◆ **REQUIREMENT**
Pick out every line of the records below that contains the string "height", matching case exactly, and copy each of those lines in full.

◆ **PROVIDED RECORDS**
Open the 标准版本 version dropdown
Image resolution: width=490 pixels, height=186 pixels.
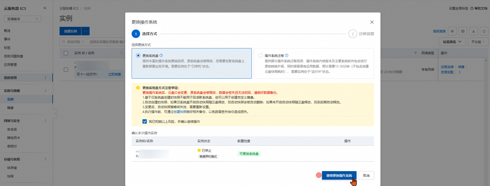pyautogui.click(x=23, y=19)
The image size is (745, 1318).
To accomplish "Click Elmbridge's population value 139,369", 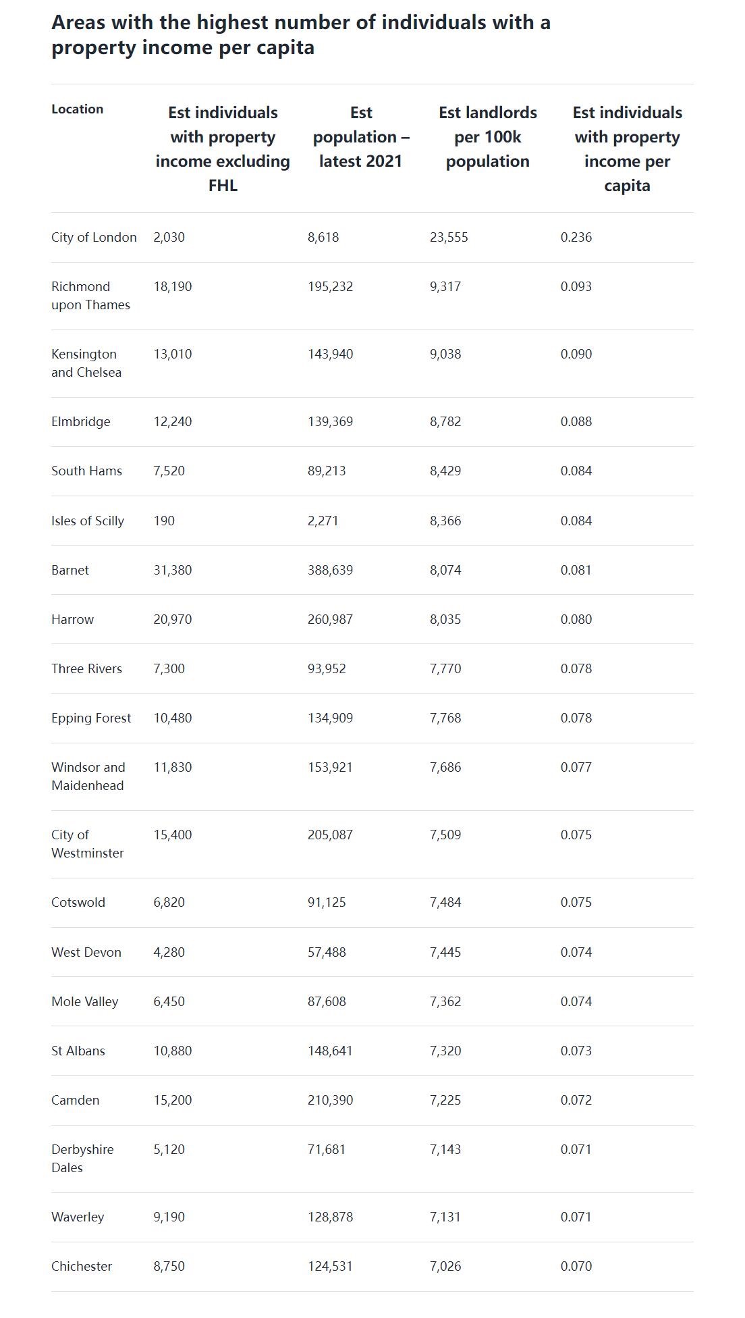I will (x=330, y=422).
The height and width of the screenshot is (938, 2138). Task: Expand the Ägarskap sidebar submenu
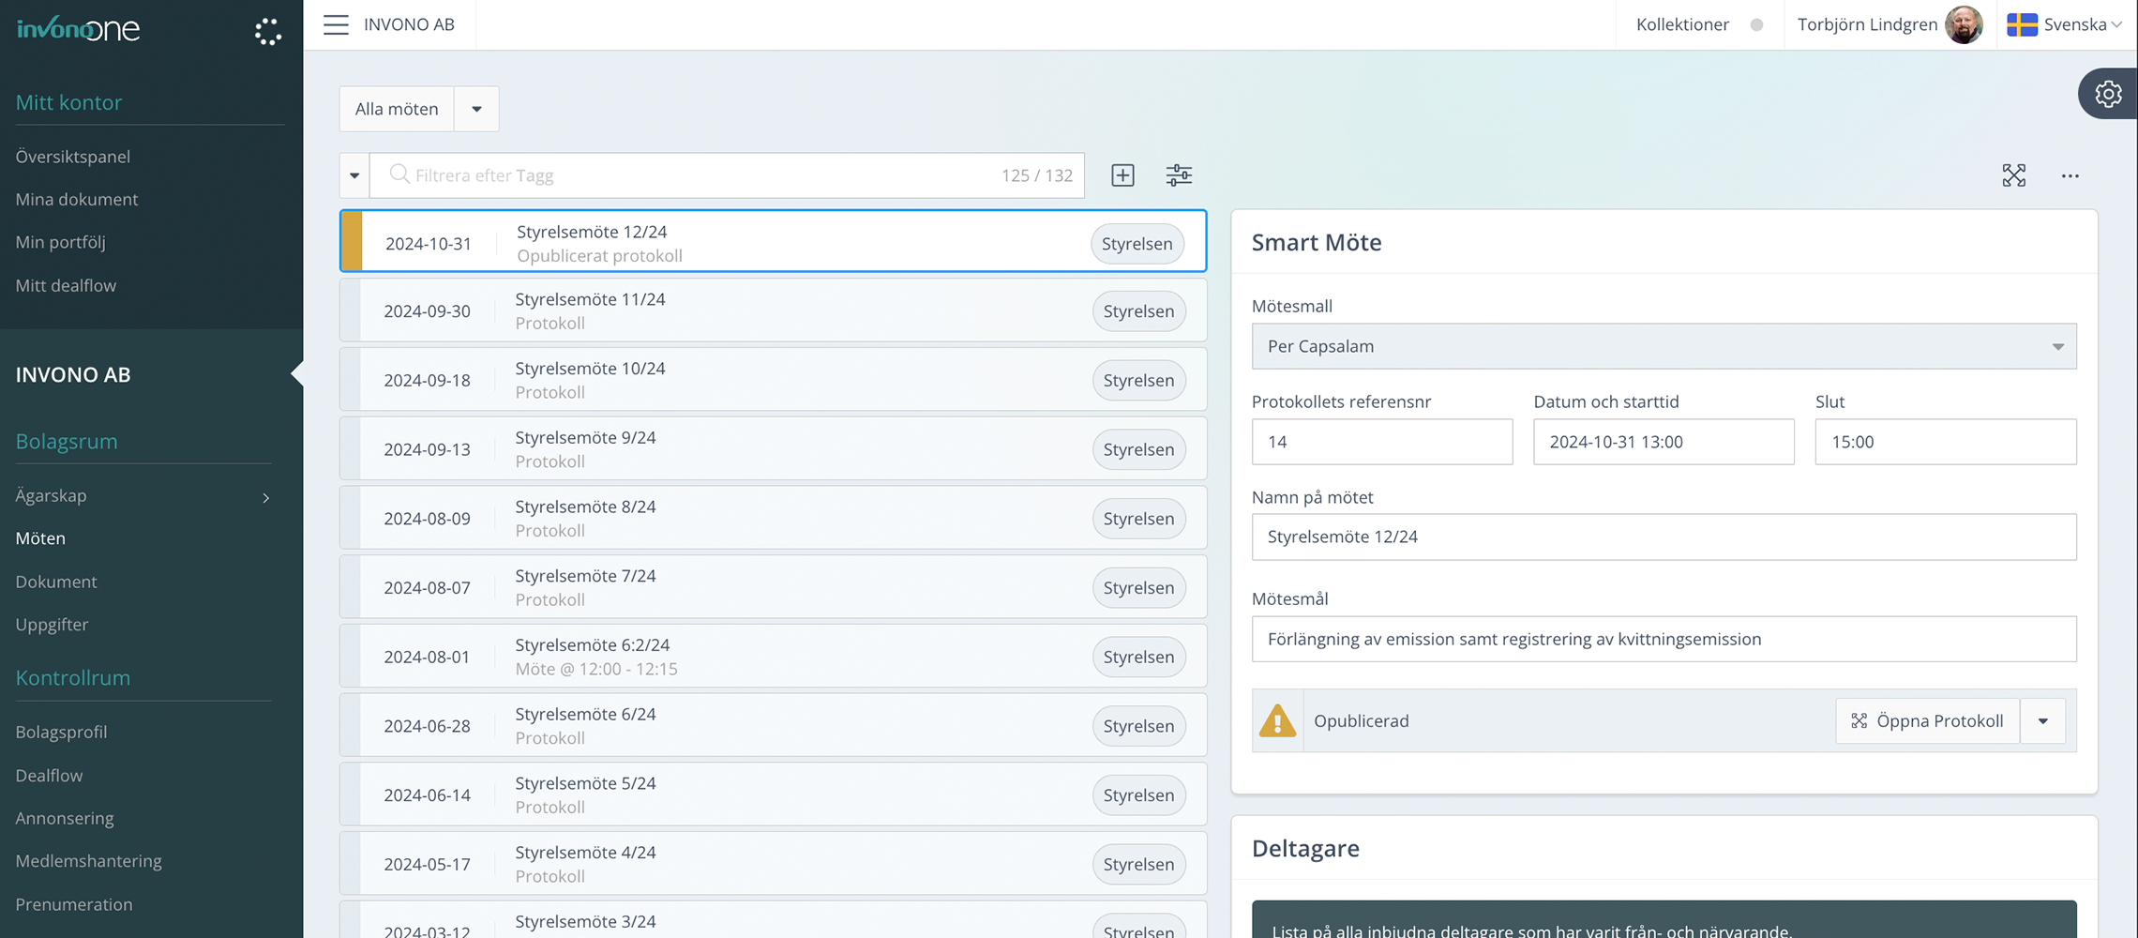pyautogui.click(x=265, y=497)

◆ **EXERCISE OUTPUT**
Image resolution: width=490 pixels, height=186 pixels.
The height and width of the screenshot is (938, 2138). Task: Expand the Ägarskap sidebar submenu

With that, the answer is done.